Retinoic acid peel. Photo before and after procedure
When a retinoic acid peel treatment is over, a recovery period begins which requires a special skin care regimen. The use of cosmetic products containing retinoids and AHA is prohibited within two weeks after the treatment. Other cosmetic procedures and procedures that use chemicals, like hair dyeing or hair perms, are not recommended.
Any swelling, irritations, and painfulness that might appear should be treated with anti-inflammatory and regenerating agents, for instance, with a special balm consisting of borage oil, shea butter, copper peptides, panthenol, extracts of rosebay, liquorice, and horse chestnut. This balm has a soothing effect and helps skin recover faster to its normal state. Aerosols based on deuterium (heavy) water, which shows strong antibacterial and protective properties, are a good addition to the balm. Facial cleansers that contain no hard surfactants can be used on the second day after the peel procedure. Facial cleansers and skin care products should be fat-free, i.e. water-based or helium-based.

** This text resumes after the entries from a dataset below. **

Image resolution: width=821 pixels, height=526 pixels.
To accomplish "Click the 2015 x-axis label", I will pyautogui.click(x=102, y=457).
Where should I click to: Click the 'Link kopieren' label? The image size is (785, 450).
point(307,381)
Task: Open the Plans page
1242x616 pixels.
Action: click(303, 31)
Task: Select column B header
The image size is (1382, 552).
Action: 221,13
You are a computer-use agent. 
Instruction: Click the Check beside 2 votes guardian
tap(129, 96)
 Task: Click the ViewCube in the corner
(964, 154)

Active skin exfoliation starts in 3-4 days. In order to speed up the process, it is recommended to use a mask rich in lactic acid and cranberry ferments. The latter have pronounced antioxidant, antihistaminic, and antiviral properties, which helps to get rid of the peeling skin.

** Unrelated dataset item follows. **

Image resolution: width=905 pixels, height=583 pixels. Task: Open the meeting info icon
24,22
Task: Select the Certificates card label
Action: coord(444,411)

Possible Complications of Retinoic Acid Peels
Any peel treatment consists in removal of the outermost layer of skin cells, so the main complications and side effects of any peel are similar. The difference is only in how severe they might become. For example, cosmetic products containing retinoids are highly embryotoxic. Due to this fact, their use is prohibited for pregnant and breastfeeding women.
During the retinoic acid peel treatment, it is obligatory to take medicines that protect and repair liver cells, because retinoids are hepatotoxic. Skin rashes may occur in patients with liver diseases.
One of the common side effects of this peel treatment is flaking skin. In this case, it is not necessary to deliberately (mechanically) accelerate this process; it would be better to let it develop naturally, moisturizing the skin when needed. Flaking skin becomes darker, which leads to such common side effect as darkening of some skin areas. Things go back to normal when the flaking is over.
Swelling might also occur as a local inflammatory response to external stimuli. Swellings occur when liquid comes out of capillaries due to increase in their permeability and accumulates in tissues. People with thin skin (usually on the neck and around the eyes) are most prone to this complication. Swelling normally occurs in 1 to 3 days after the peel. Swellings subside in several days.
It helps to remember that after the peel skin is highly sensitive to external stimuli, like low and high temperatures, mechanical action, and sunlight (UV component). In some cases, this complication may develop further resulting in hypersensitivity that might last up to 1 year.
There is a high risk of getting an infection during the treatment as the peel considerably reduces immune response. The most common infections, which disturb patients after a peel treatment, are herpes and streptostaphylococcal pyoderma. The former is treated with antiherpetic agents (aciclovir), the latter with antibiotic drugs and ointments.
Among the most well-known brands and manufacturers of retinoic acid peels are Mene&Moy (USA), Cimel (Italy), Retises (Italy), Medicontrolpeel (Brazil), Mediderma (Spain), GIGI (Israel), and Holy Land (Israel).
A single retinoic treatment costs between $75 and $150. The procedure is most effective when repeated three times, once every three weeks. The retinoic peel is sometimes performed after a BHA or Jessners peel, as those peels can make the subsequent retinoic peel more effective.
How to get Retinoic acid peel: A retinoic acid peel is a strong chemical peel and demands a medical professional, i.e. dermatologist or experienced skin technician, who not only knows the limitations of the skin but who can also administer a mild anesthetic or sedative prior to treatment.